I can pick out the exact moment when the author lost me, after hooking me for page after page. It occurs during the climax sequence, which is a small war. Martini's once in-control attorneys, Madriani and company, and his daughter Sarah, are suddenly in the middle of horror. It's not portrayed as horror, isn't shown as a nightmare, but as an everyday happening, after which the heroes will take a shower, brush their teeth, and go watch a football game. Another day at the office. Bodies everyplace.

Is America ancient Rome? Does the bloodlust appetite of the reading public demand to be satiated with dead bodies as if spectators at the Colosseum? Are we sociopaths?
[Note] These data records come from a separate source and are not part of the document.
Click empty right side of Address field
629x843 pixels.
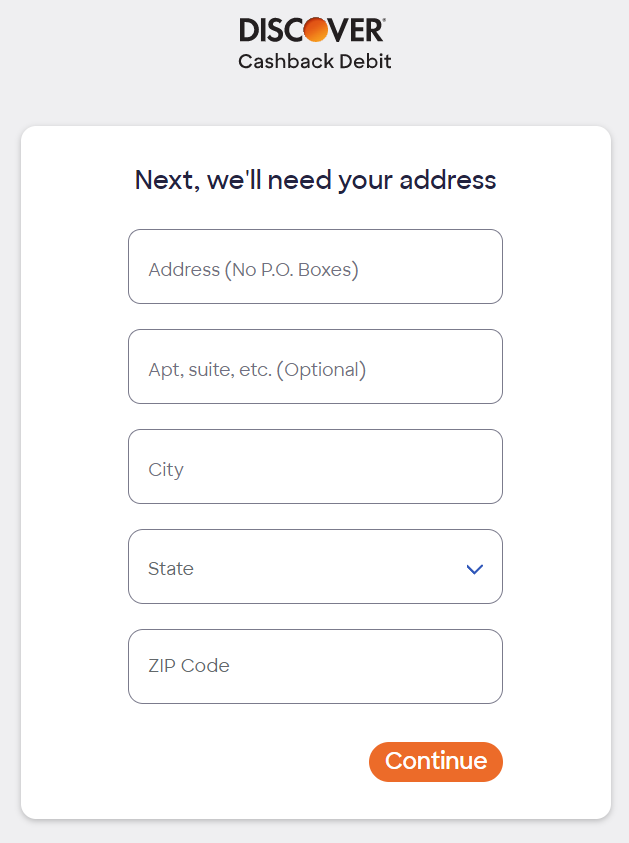pyautogui.click(x=430, y=267)
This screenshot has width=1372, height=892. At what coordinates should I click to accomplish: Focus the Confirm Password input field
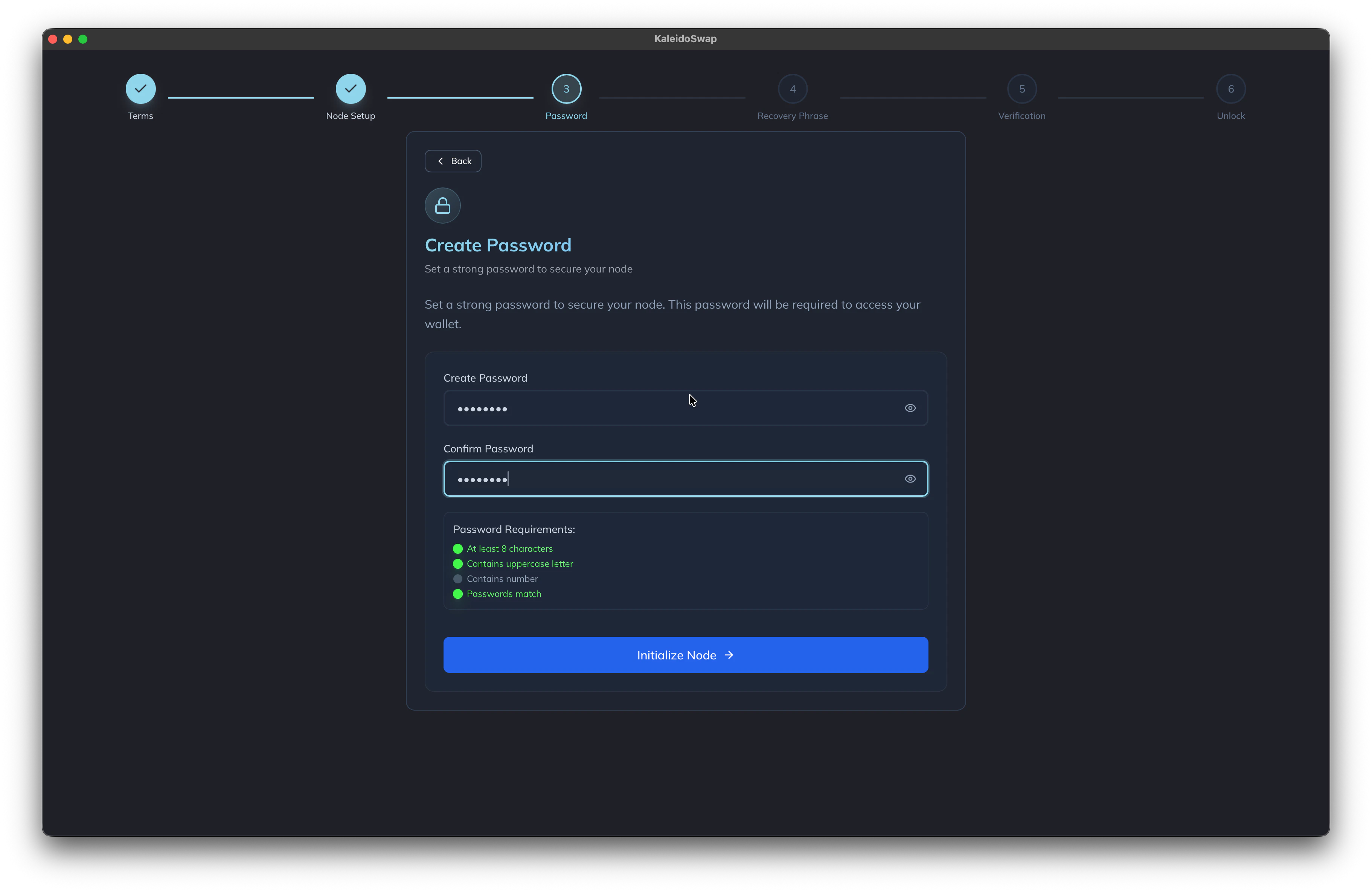(663, 479)
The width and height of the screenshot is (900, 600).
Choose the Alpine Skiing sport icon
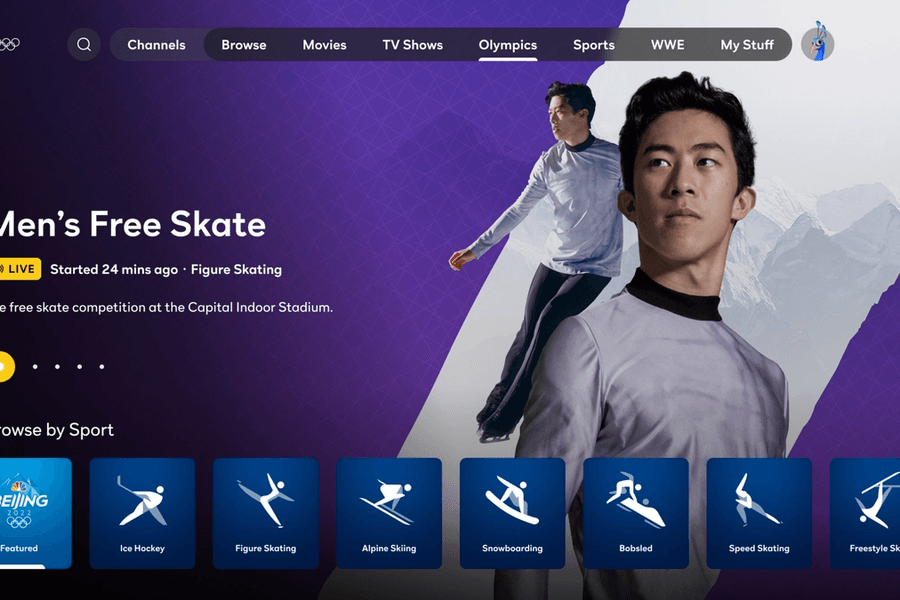(x=389, y=512)
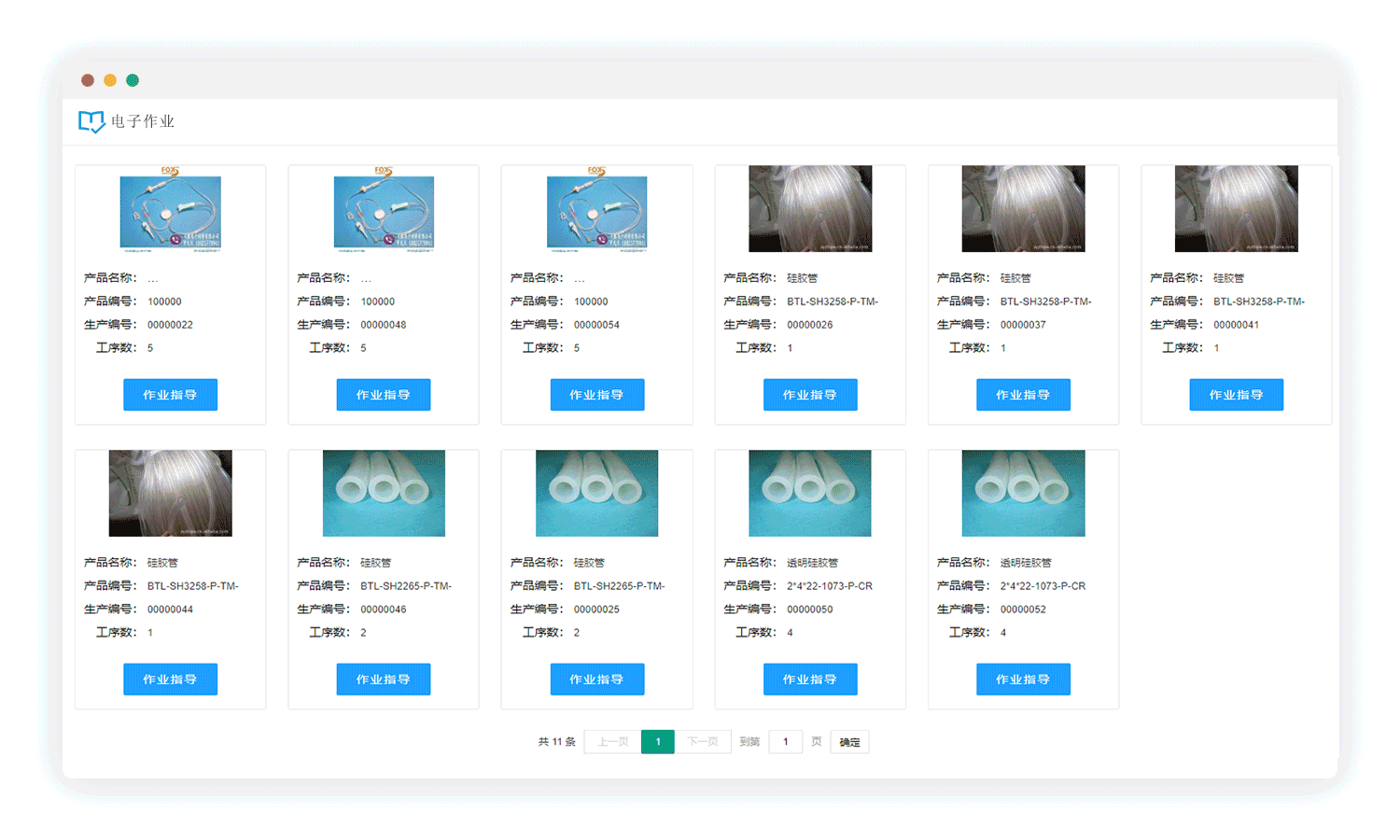
Task: Click the green window maximize dot
Action: click(133, 80)
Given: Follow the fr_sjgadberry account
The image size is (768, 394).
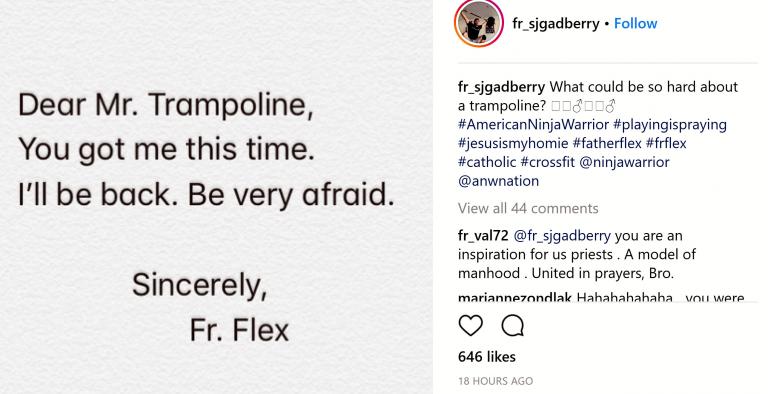Looking at the screenshot, I should (x=635, y=24).
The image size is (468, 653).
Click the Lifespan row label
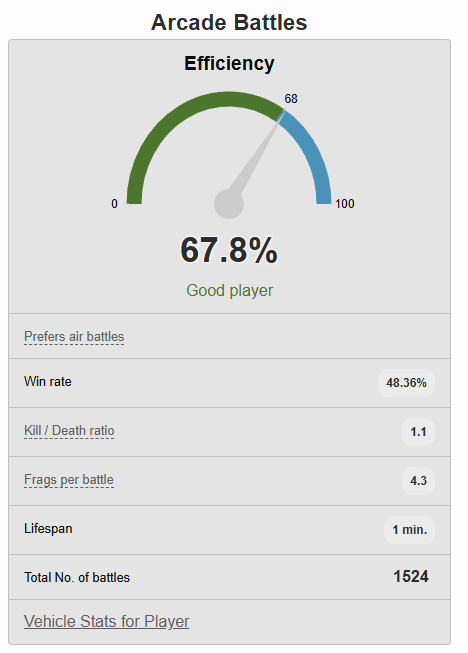(48, 528)
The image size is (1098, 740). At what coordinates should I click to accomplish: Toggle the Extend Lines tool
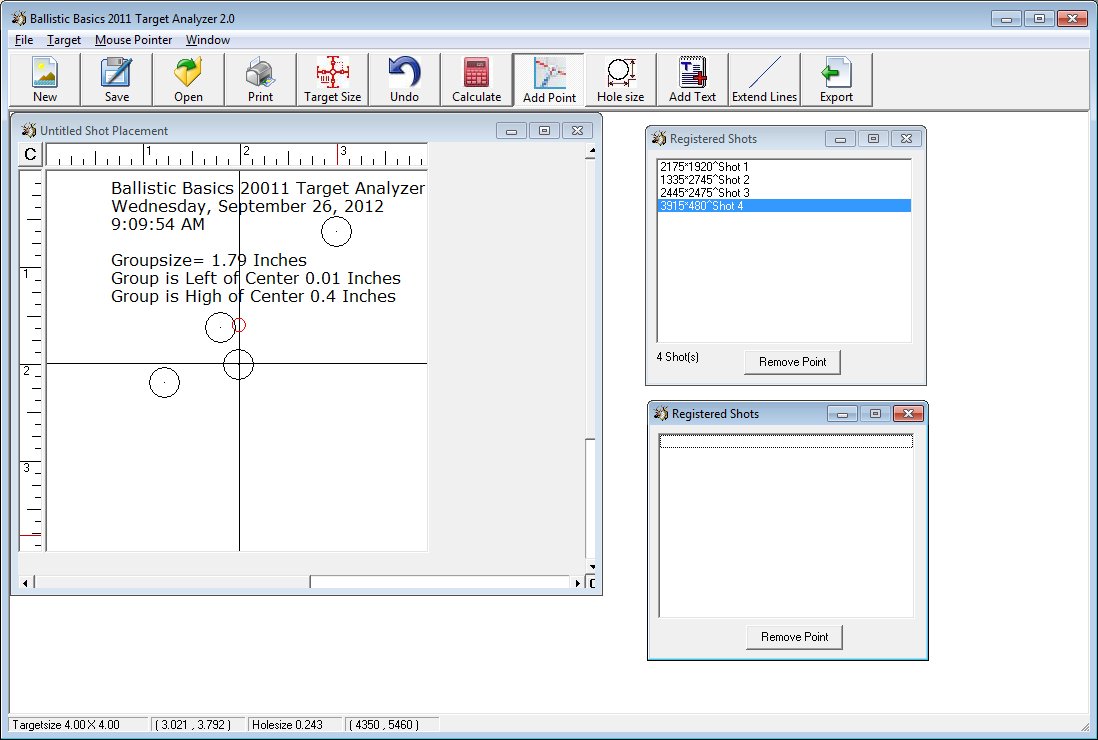[x=764, y=79]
Martini lost me when his hero-- the hero, not the bad guy-- with bullets flying everywhere, begins killing people (just the enemy) with his car. They're mowed down like store dummies. The tone is gleeful. I guess it's war. Undeclared, illegal, but still. If you're on the right side all is allowed. I'm sure Martini's heroes slaughter people in book after book and are never the worse for it. This is how the genre works.

(Study, by contrast, the outsized grief of barbaric Achilles and Priam in The Iliad.)

The moral failure of Trader of Secrets is also artistic failure. Any promise the novel gave of greater emotion and meaning isn't realized. Not that Steve Martini would care in the slightest.